Birchwood High School is a coeducational secondary school and sixth form with academy status located in Bishop's Stortford, Hertfordshire, England.

The school was converted to academy status in February 2012. It used to be a community school under the direct control of Hertfordshire County Council. The school continues to coordinate with the council for admissions.

Birchwood High School offers General Certificate of Secondary Education (GCSEs) and Business and Technology Education Council (BTECs) as courses of study for pupils, with A Levels offered in the sixth form.
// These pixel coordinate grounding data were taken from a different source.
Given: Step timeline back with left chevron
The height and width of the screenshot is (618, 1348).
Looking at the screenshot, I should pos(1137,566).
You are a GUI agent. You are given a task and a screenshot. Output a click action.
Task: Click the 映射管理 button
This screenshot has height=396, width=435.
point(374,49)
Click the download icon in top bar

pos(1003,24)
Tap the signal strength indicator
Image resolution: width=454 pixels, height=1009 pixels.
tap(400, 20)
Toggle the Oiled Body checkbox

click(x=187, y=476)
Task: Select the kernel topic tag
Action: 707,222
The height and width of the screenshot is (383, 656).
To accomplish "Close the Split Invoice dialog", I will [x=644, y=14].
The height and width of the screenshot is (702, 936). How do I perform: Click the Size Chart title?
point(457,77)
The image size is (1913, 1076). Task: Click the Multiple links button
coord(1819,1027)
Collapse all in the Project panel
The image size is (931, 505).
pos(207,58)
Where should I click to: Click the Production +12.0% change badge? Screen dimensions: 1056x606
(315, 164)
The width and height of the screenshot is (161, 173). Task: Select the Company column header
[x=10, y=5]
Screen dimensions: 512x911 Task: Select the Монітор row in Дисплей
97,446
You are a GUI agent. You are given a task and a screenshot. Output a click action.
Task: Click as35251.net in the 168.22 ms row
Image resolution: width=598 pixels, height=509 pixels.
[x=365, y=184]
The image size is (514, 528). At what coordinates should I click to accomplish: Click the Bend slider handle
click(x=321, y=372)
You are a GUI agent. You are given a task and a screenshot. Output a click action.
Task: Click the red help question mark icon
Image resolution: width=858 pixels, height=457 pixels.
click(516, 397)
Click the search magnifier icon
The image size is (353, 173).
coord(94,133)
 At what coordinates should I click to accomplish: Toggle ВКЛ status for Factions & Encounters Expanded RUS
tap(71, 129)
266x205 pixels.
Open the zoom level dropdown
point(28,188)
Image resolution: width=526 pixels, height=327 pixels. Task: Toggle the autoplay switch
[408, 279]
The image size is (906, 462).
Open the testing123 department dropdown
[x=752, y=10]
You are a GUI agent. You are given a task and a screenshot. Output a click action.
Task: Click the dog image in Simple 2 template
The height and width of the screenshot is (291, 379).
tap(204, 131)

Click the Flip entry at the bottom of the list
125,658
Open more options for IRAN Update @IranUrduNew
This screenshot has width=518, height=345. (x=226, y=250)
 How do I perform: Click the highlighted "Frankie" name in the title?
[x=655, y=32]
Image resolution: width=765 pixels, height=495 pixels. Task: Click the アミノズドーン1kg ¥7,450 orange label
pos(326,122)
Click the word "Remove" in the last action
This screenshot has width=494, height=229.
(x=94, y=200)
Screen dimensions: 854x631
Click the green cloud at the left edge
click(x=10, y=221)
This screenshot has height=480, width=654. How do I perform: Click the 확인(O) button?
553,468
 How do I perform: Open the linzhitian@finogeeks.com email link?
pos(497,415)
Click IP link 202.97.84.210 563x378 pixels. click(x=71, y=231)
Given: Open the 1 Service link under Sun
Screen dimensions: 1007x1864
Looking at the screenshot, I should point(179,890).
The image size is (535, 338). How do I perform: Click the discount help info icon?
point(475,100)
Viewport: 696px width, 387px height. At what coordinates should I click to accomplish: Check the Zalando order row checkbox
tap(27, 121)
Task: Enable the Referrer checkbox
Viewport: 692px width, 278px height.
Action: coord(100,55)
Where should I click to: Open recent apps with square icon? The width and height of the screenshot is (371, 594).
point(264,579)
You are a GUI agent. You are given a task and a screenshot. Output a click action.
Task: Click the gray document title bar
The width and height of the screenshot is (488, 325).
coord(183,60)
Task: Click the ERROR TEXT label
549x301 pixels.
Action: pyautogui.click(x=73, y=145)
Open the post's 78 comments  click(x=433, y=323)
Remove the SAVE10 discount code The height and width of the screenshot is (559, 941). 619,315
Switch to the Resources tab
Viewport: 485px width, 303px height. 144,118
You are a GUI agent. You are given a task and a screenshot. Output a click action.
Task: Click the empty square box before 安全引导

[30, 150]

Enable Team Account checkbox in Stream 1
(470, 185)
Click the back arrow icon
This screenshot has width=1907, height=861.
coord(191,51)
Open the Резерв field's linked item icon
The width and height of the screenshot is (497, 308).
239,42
The school has been recognised by The Good Schools Guide for the standard of its maths education in 2009, 2011 and 2012.

History 
Birchwood High School was founded when Hadham Hall and The Margaret Dane schools merged in 1991 and the name Birchwood High School was voted for by students from both schools and opened with approximately 450 students; it now has around 1500.  The school became an Academy in 2012 and is part of the Bishop's Stortford Educational Trust working with other secondary schools and local primaries to sponsor new schools in the Bishop's Stortford North Development.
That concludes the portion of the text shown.